The false article uploaded to BuzzFeed Community claimed that Reuters and the Local, a Swiss online publication, were the source of the claim that Arab states were opposing Qatar’s World Cup. In fact, Reuters was fooled by a fake article published on a website masquerading as the Local. Endless Mayfly continued to exploit the error even after Reuters retracted it as part of its strategy of posting to third-party sites.
Deibert said the lab had found information linking Endless Mayfly to Iran during its investigation, but important new evidence came in in August 2018. That month Facebook and cybersecurity firm FireEye announced they had identified a network of social media accounts and websites that were part of an Iranian information operation. Many of the accounts and websites identified by those companies had also been used to help amplify Endless Mayfly content, according to Citizen Lab. “Soon, Google and Twitter then took action against the same network, citing “state-sponsored activity” and “coordinated manipulation.”

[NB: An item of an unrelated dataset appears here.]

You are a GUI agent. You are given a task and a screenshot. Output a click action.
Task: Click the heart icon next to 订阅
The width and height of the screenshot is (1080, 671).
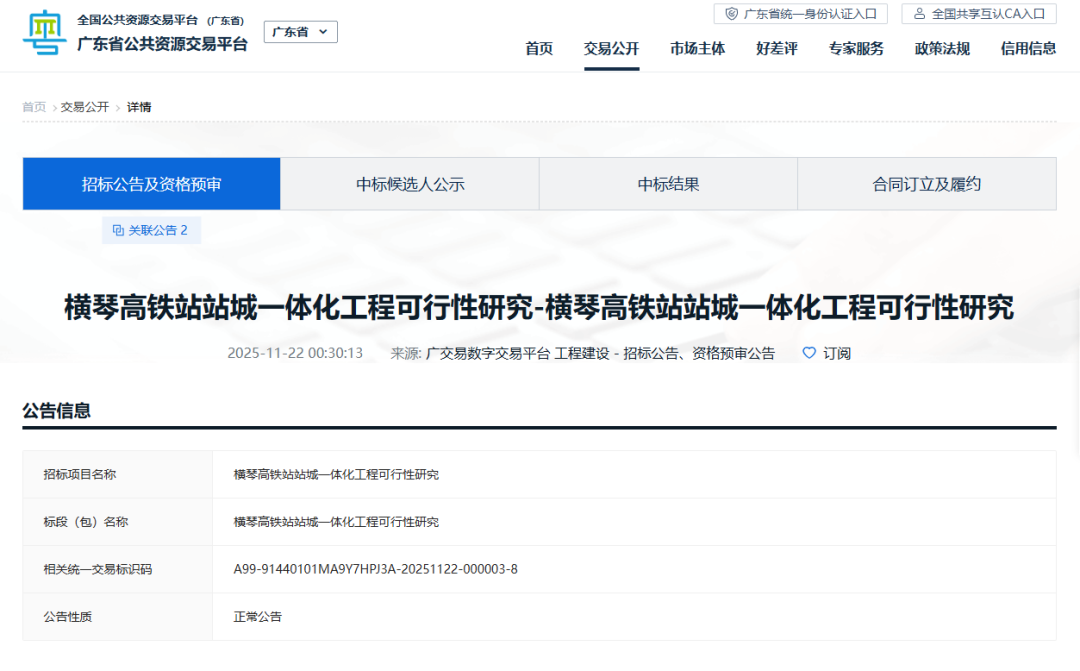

Deibert said this provided important outside confirmation of what his team had found. But he also emphasized that attribution is difficult when actors with different motivations who can converge on the same narrative for different reasons.
“This is a very messy ecosystem — that’s precisely why you have this type of operation going on, hoping to push out a narrative and amplify it,“ he said.
“Those who are looking to run information operations for whatever reason are seeing this time as one of experimentation in what works what doesn’t, and what is going to have greatest impact for the lowest effort.”
Ultimately, the report said it’s difficult to determine how much impact Endless Mayfly had, aside from its occasional success at fooling media outlets.
“While there is evidence that there was some interaction with the inauthentic articles and personas based on the number of clicks, retweets, and coverage from mainstream media, it is unclear to what extent the operations swayed public opinion.”
BuzzFeed spokesperson Matt Mittenthal's last name was misspelled in the original version of this story. (Yes, this is an embarrassing mistake to make.)